I stare out the window and try to channel the deep literary acumen of a dead writer (there are a lot of those now). Come to think of it, I am the only actually alive one, which automatically makes me the world’s greatest living scribe and I’m suddenly suffused with confidence. Let me catch you up on my adventures with a little fairy-tale flare…
Once upon an apocalypse, there lived an obscenely handsome American crow named S.T., which was of course short for Shit Turd. He was given this distinguished appellation by his owner Big Jim, a larger-than-logging-machine human man who once assaulted a sign twirler dressed as the Statue of Liberty and acquired a colostomy bag for the sole purpose of filling it with Peanut M&M’s so he didn’t have to pay for concession stand candy.

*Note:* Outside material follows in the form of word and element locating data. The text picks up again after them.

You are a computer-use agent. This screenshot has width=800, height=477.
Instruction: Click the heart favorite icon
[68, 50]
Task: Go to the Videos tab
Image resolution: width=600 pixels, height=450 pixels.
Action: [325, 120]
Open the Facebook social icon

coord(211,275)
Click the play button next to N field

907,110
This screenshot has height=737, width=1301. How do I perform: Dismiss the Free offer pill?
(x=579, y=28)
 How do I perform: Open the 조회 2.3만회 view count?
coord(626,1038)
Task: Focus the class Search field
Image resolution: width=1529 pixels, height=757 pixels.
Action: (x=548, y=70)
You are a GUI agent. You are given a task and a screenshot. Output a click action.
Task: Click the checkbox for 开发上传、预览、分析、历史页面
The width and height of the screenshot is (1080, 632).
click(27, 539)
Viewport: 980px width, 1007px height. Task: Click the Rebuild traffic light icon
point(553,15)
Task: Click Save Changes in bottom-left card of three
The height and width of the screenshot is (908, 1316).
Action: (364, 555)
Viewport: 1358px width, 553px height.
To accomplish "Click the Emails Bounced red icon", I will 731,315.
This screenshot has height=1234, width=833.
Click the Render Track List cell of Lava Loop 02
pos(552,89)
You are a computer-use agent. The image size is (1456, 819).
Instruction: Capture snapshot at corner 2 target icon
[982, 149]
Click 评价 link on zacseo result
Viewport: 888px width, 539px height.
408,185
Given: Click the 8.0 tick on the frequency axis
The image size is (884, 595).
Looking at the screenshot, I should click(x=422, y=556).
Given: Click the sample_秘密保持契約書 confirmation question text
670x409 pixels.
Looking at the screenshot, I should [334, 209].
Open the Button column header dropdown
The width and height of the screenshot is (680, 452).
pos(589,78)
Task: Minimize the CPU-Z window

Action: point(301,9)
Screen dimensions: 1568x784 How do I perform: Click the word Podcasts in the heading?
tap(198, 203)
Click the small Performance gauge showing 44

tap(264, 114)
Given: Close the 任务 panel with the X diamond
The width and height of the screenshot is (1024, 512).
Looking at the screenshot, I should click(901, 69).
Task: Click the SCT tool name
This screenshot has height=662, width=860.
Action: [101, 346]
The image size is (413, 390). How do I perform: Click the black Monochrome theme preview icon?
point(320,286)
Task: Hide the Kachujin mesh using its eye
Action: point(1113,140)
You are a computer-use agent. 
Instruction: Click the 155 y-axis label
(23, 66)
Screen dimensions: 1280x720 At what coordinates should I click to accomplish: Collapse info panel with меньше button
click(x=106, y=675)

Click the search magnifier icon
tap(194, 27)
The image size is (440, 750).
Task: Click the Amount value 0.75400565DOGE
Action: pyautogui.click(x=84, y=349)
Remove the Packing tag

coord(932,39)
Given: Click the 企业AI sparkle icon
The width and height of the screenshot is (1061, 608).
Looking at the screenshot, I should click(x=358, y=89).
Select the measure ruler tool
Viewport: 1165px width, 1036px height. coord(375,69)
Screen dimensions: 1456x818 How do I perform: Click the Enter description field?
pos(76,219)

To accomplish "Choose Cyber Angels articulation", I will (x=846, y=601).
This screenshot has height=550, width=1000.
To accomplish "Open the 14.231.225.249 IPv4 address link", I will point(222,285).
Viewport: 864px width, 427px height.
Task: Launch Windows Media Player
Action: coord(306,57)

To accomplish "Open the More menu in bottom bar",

Big Jim and S.T., the ravishingly handsome crow, along with Dennis, the bison-hearted bloodhound, all lived together in a gorgeous castle in Seattle. One day, when Big Jim’s beautiful ice-blue eyeball fell the fuck out of his head, S.T. (always ready to seize a big adventure) didn’t have a moment of doubt or existential terror; he knew just what to do. Being a heroic, intrepid corvid and a goddamned fucking optimist, S.T. fearlessly led his best friend and bloodhound buddy Dennis into the wilds of Seattle to find a cure. There, they discovered that all the humans—whom Big Jim and he had always called MoFos—had contracted a heinous virus. Some believed the virus was transmitted through the screens of technology (the technicalities of this are convoluted, mysterious, and were explained to me by an intellectually enlightened parrot). Others believed the disease was an environmental issue and that the exploitation of nature came back to haunt them. The MoFos that hadn’t perished had devolved and changed into terrifying quasi beasts, more pungent than they’d ever been throughout their colorful history, even at Coachella. It was as if Picasso had drawn a collection of animals while handcuffed, on dental drugs, and upside down in a paddling pool of chocolate pudding. They hunted screens, smashing all the glass of the ruinous Emerald City. The natural world began to claim and conquer what was stolen from her with skeletal claws of bramble and a mouth of moss. With no conservation, the crumbling bones of infrastructure were being devoured by ivy and wicked weeds. S.T. set about saving the domestic animals that had become trapped in homes after the extinction of the MoFos. There were great battles between beast and grosser beast. We made friends and we lost friends. I thought I might die of heartbreak. But then—praise to the Cheeto® gods!—we found the last living human on earth and I had a reason to keep hope alive. And, not to brag, but I also bravely overcame a penguin prejudice.
Stories change every time you tell them. They grow roots, they evolve and shed dull scales for shinier skins, they grow sinuous, sun-striving tendrils and camouflage part of themselves. Many have firm origins in shit (bull or otherwise). This one starts with Shit Turd, the little black bird in a small cabin.
This is my story about the last MoFo on earth.
Are you up for a big adventure? Damn right you are.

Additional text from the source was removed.